The model that ticks everyone’s boxes
Although business objectives are largely tied to the intended use of the model, there is sometimes an implied objective relating to the business, the industry and/or the stakeholders of the model. In data science, there is usually a choice between a model that is explainable, and easily interpreted, and a black-box model. For example, in linear and logistic regression, the coefficients found through the fitting process can be interpreted to tell us something about the relationships between variables in the model. The same relationships would be harder to understand if a neural network model was used. This choice of model is very much tied to business objectives. Financial models in particular are often deeply scrutinised and regulated by relevant regulatory bodies, and thus there is usually a preference for models that are explainable. Internal governance processes and stakeholder preferences are also reasons why one might be preferred over the other. A good model is thus, also, the type of model that successfully passes through governance processes.
The ethical model
Finally, in some cases, there are objectives, often unspecified, that perhaps, should in fact, be objectives of all models. The Australian Department of Industry, Science, Energy and Resources lists 8 Artificial Intelligence Ethics principles, designed to ensure that the use of AI models are “safe, secure and reliable”. Focusing on accuracy metrics, on building a model that is fit for purpose, that all the stakeholders are willing to adopt is not enough. Models are more than an algorithm and an API. They are often embedded into a wider system, a decision-making process, and may be used by more than one part of an organisation. The construction of this wider system and its flow-on effects should be evaluated by both data scientists and business experts to prevent unintended harmful consequences. A good model is the one that has been built with an awareness of the environment it is operating in, and any identified ethical issues resolved.

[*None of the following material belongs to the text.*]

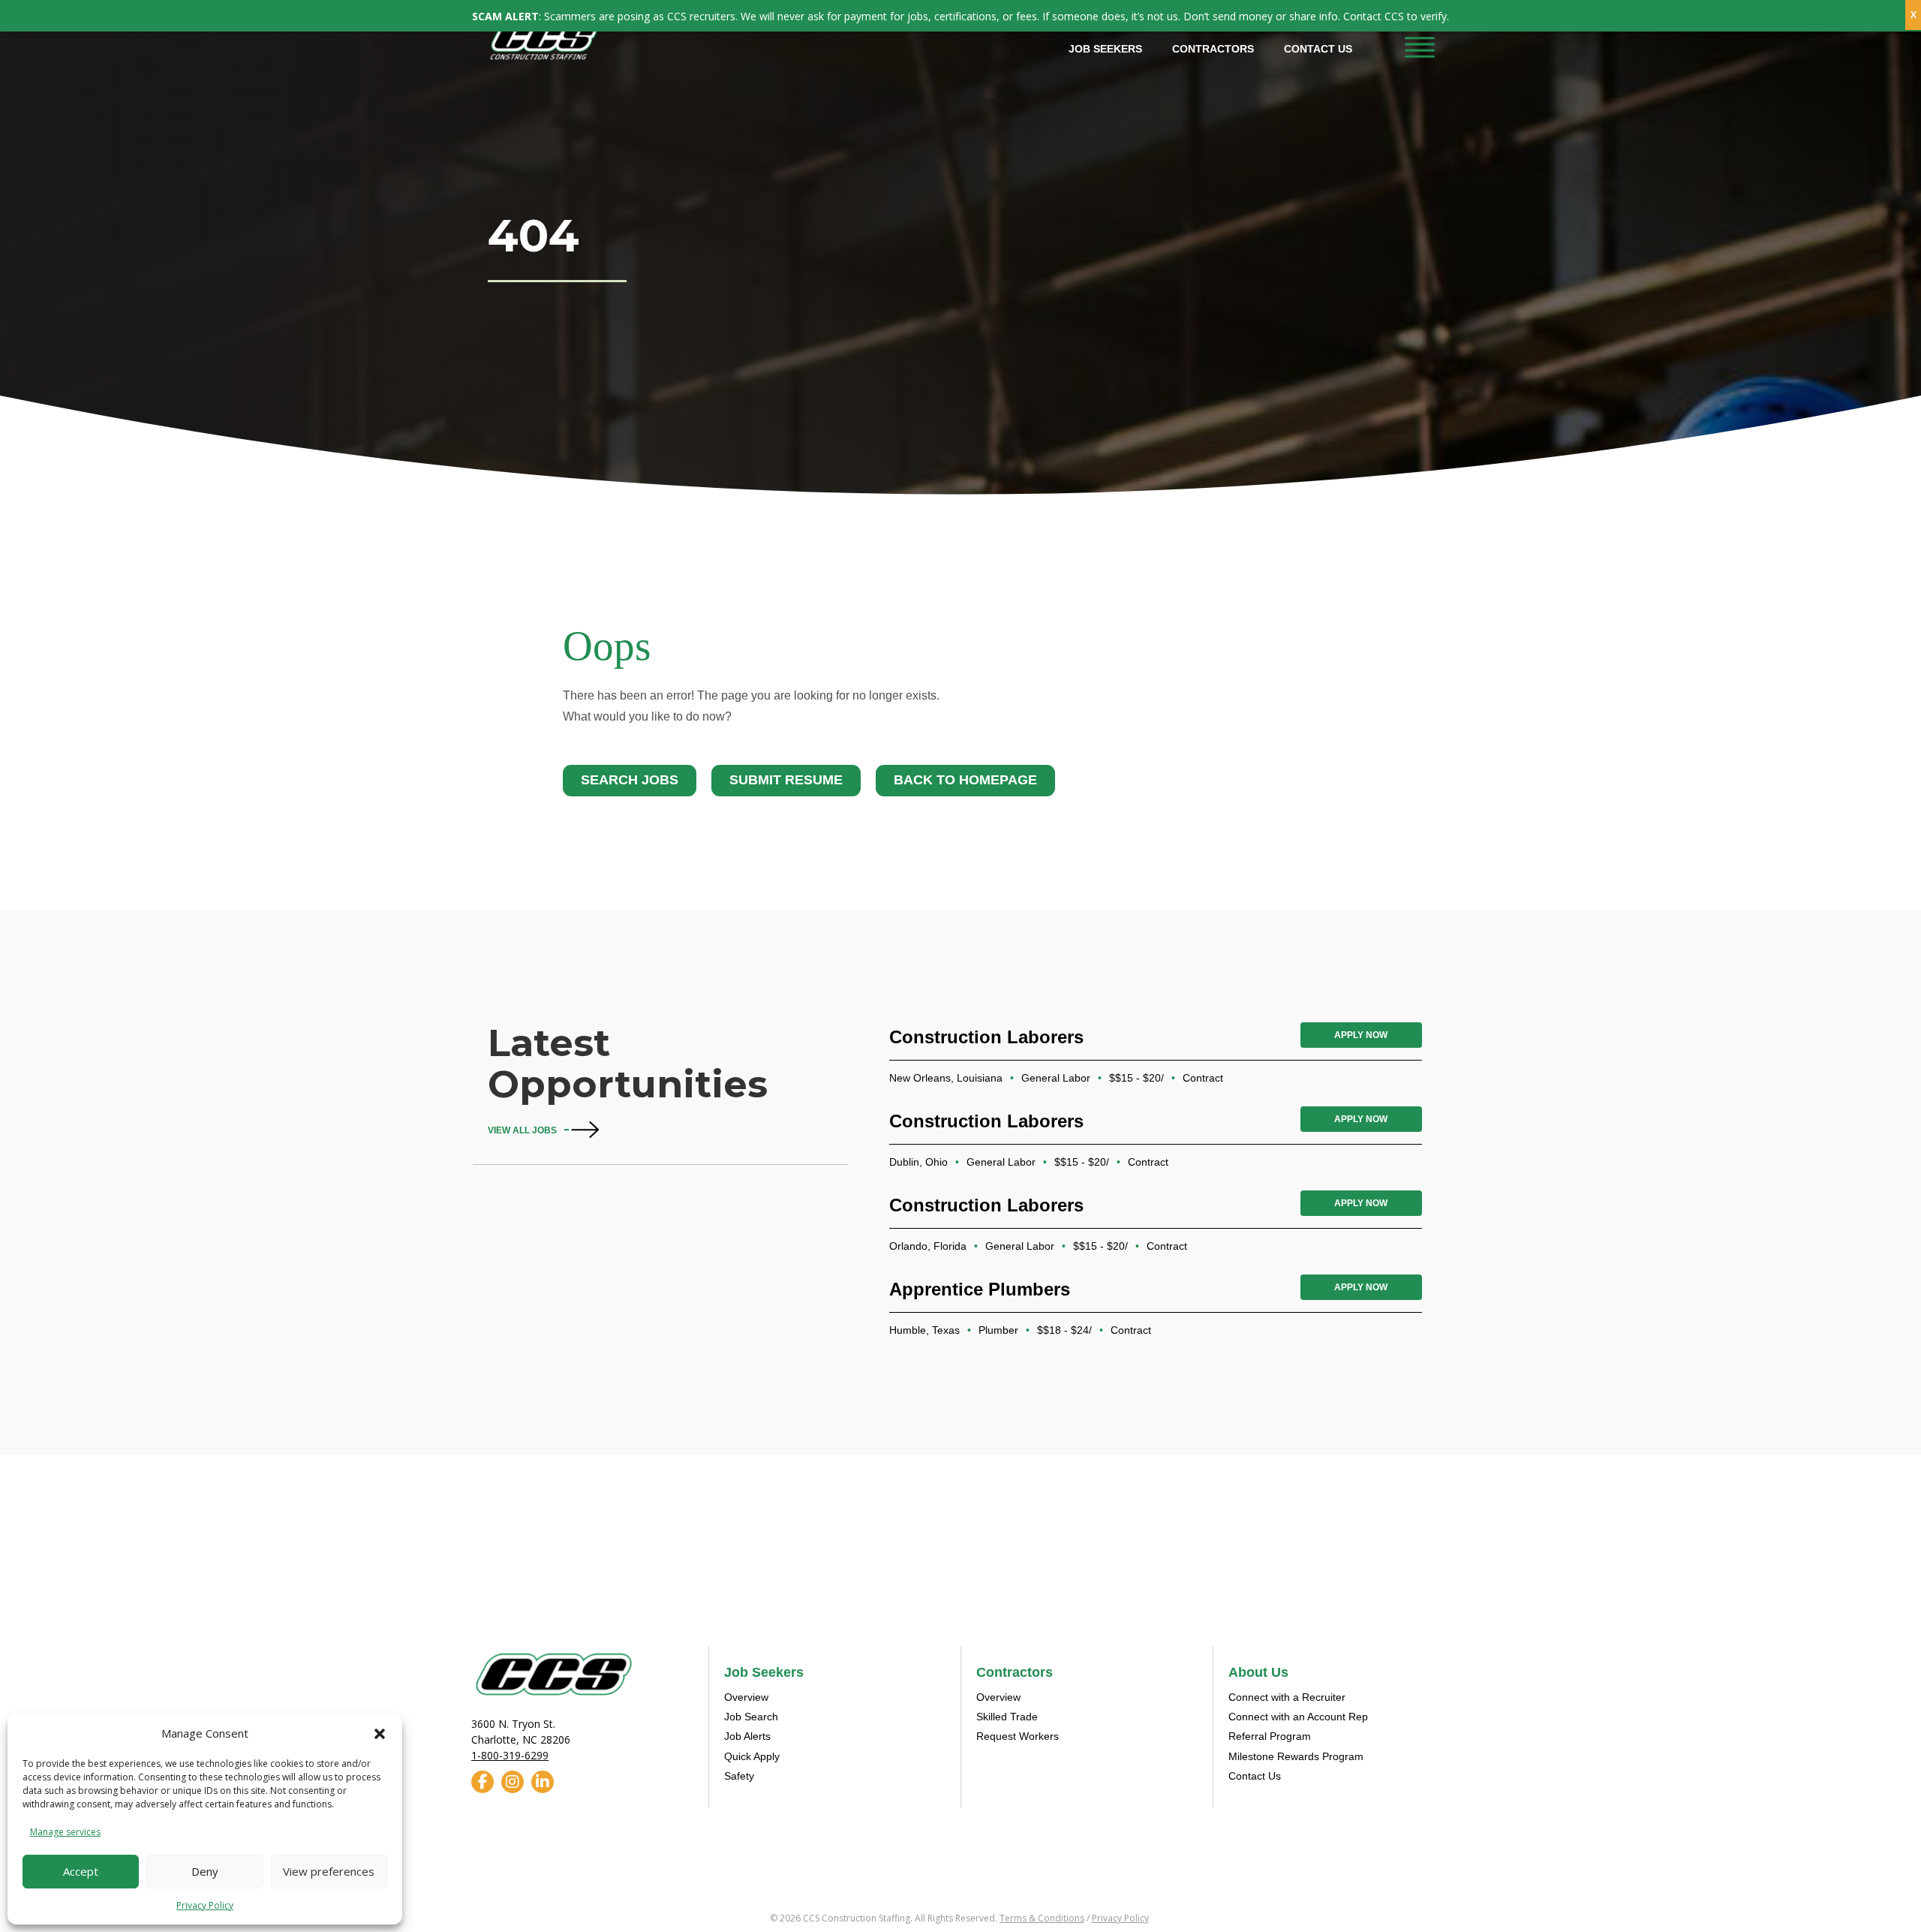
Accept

The question of what makes a good model needs to start from the consideration that we’re solving business problems first and foremost. Statistics and algorithms are tools of the trade, and while it is necessary to validate the model quantitatively via appropriate techniques, it is critical not to lose track of business objectives. A good model is built as a result of the successful collaboration between the data scientist and business experts, and by ensuring that all business objectives are realised in every choice of the model built process.
I would like to thank Dr Nigel Clay for a wonderful discussion and debate on this topic, from which inspired some of the key points in this blog post.